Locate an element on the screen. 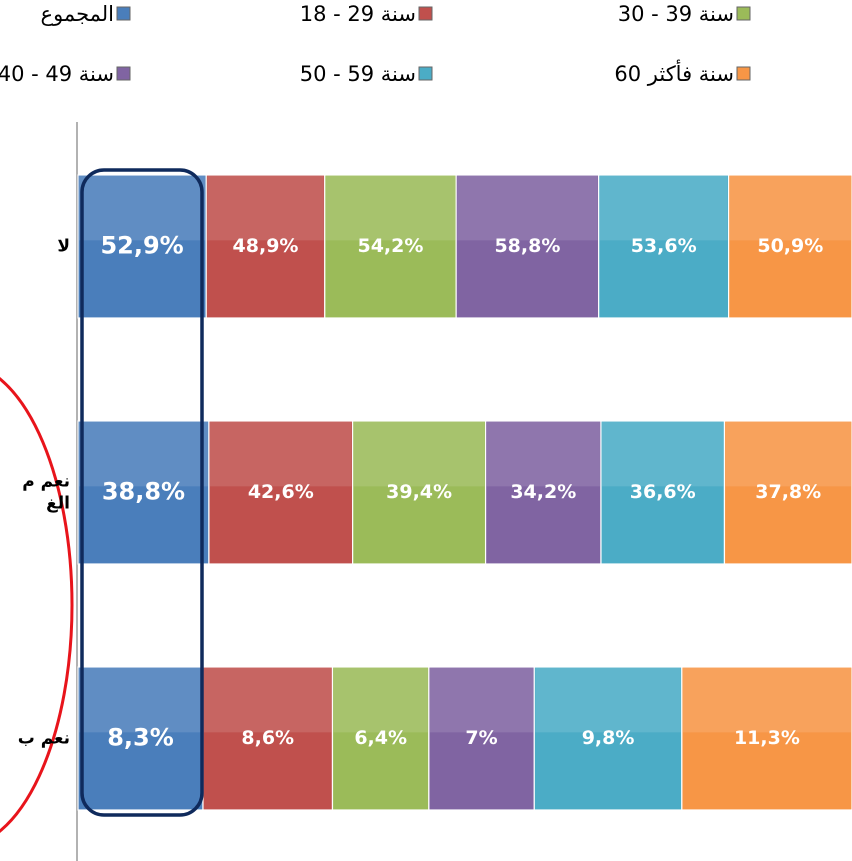  data-label: 42,6% is located at coordinates (281, 492).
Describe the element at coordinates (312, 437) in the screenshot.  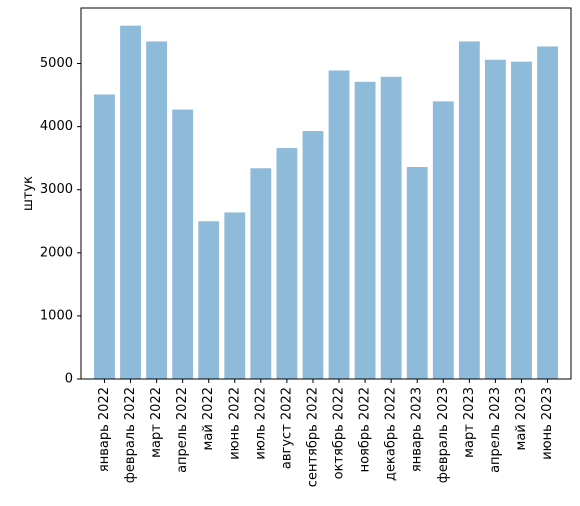
I see `x-tick-label-9: сентябрь 2022` at that location.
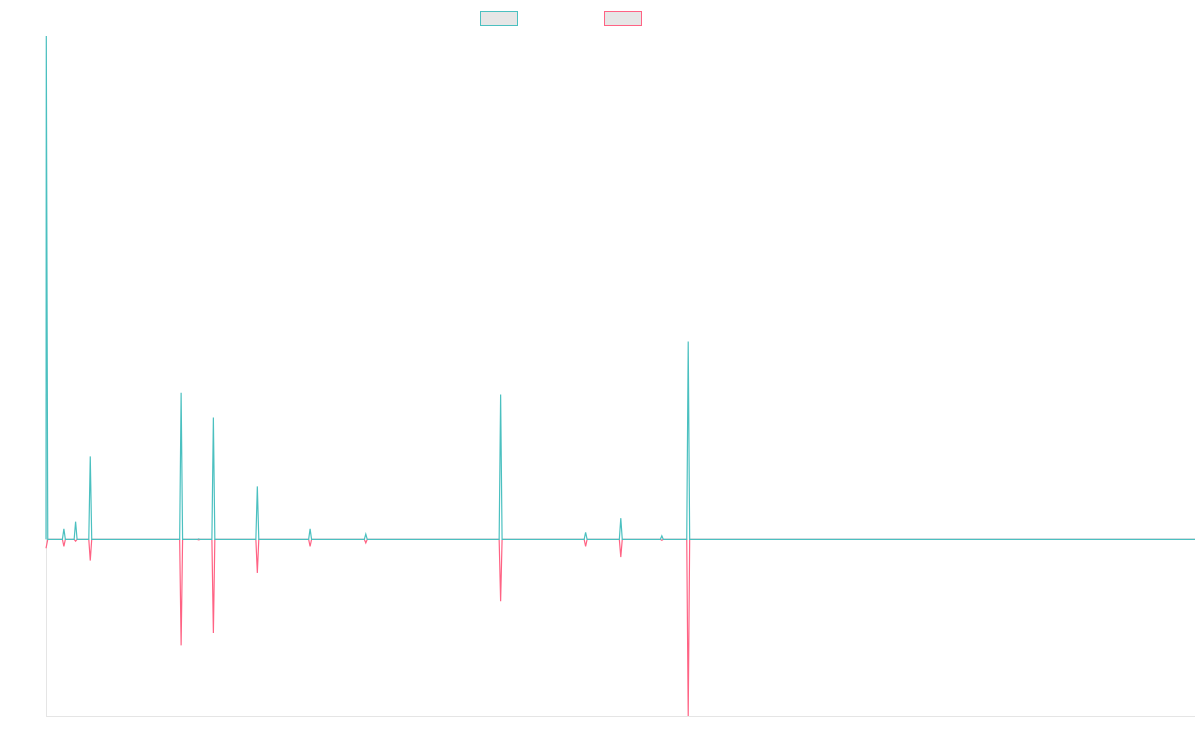 Image resolution: width=1200 pixels, height=750 pixels. Describe the element at coordinates (600, 18) in the screenshot. I see `legend` at that location.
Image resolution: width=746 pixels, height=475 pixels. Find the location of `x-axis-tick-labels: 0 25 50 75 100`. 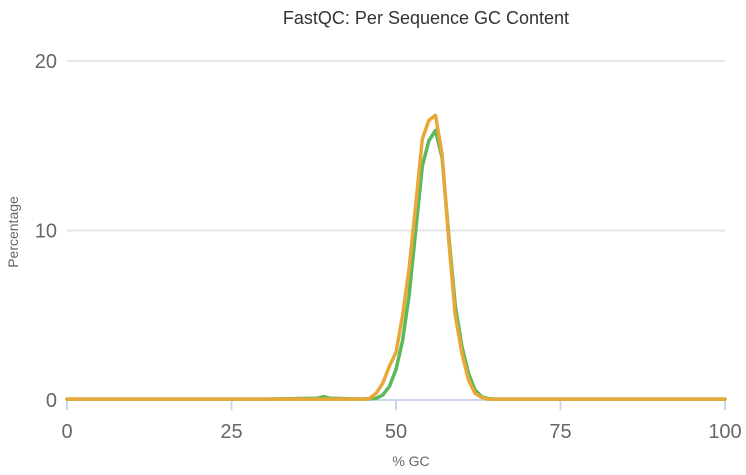

x-axis-tick-labels: 0 25 50 75 100 is located at coordinates (401, 432).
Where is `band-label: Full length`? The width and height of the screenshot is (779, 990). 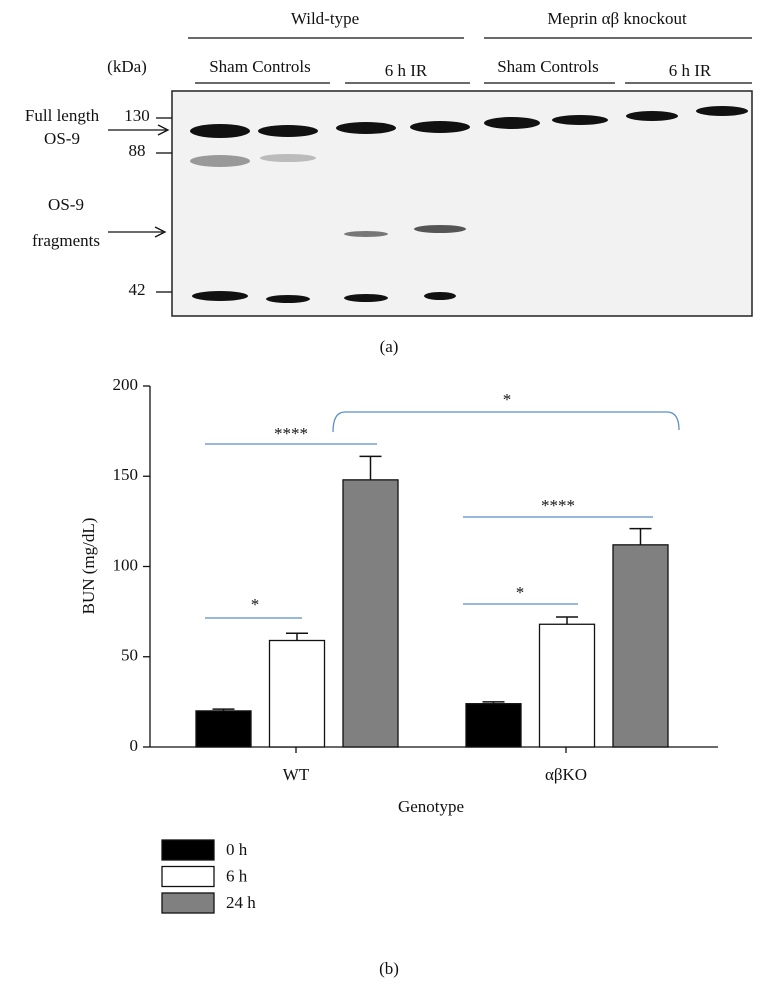 band-label: Full length is located at coordinates (62, 116).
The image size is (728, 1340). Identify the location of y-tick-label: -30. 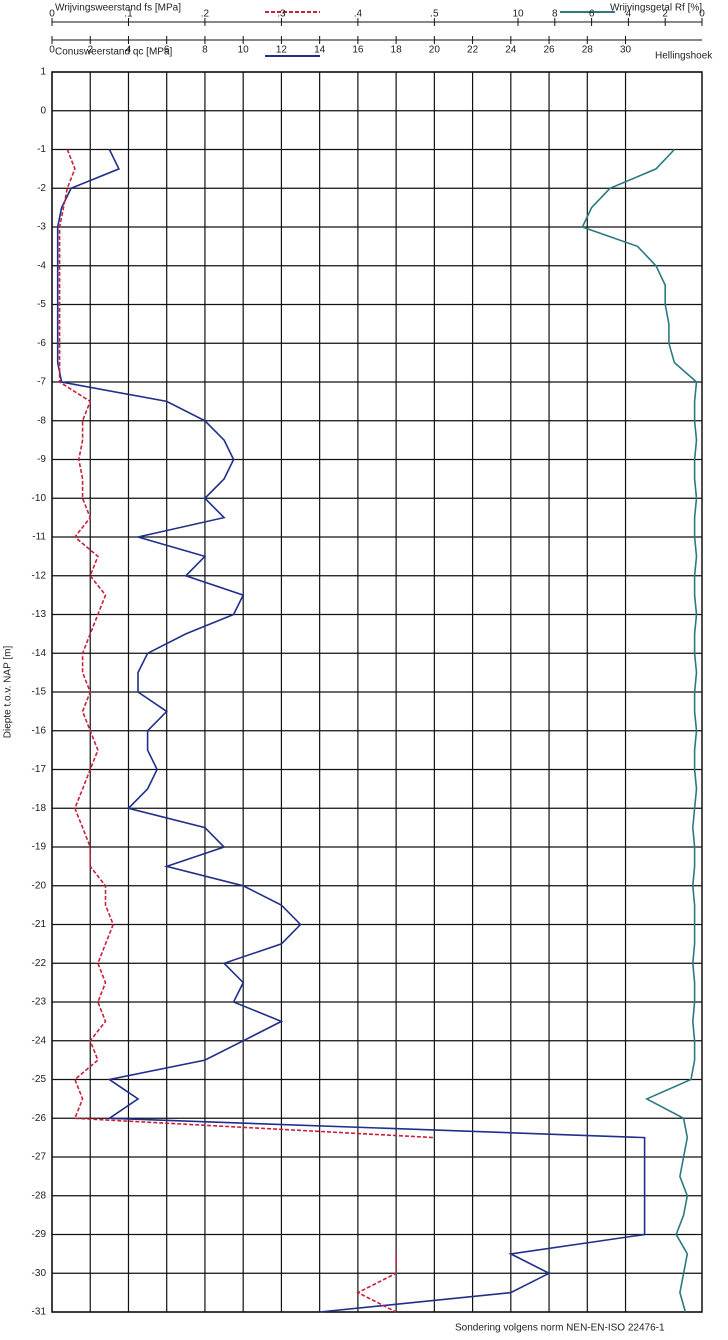
(40, 1274).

▶ _What the exercise asks_: Copy the lines between the one containing "Image resolution: width=746" and the one containing "x-axis-tick-labels: 0 25 50 75 100 is", inclusive, replacing "location" with "position" and leaving everything else unchanged. Leave out the pictures.

▶ _Output below_:
Image resolution: width=746 pixels, height=475 pixels. Find the position of `x-axis-tick-labels: 0 25 50 75 100`. 

x-axis-tick-labels: 0 25 50 75 100 is located at coordinates (401, 432).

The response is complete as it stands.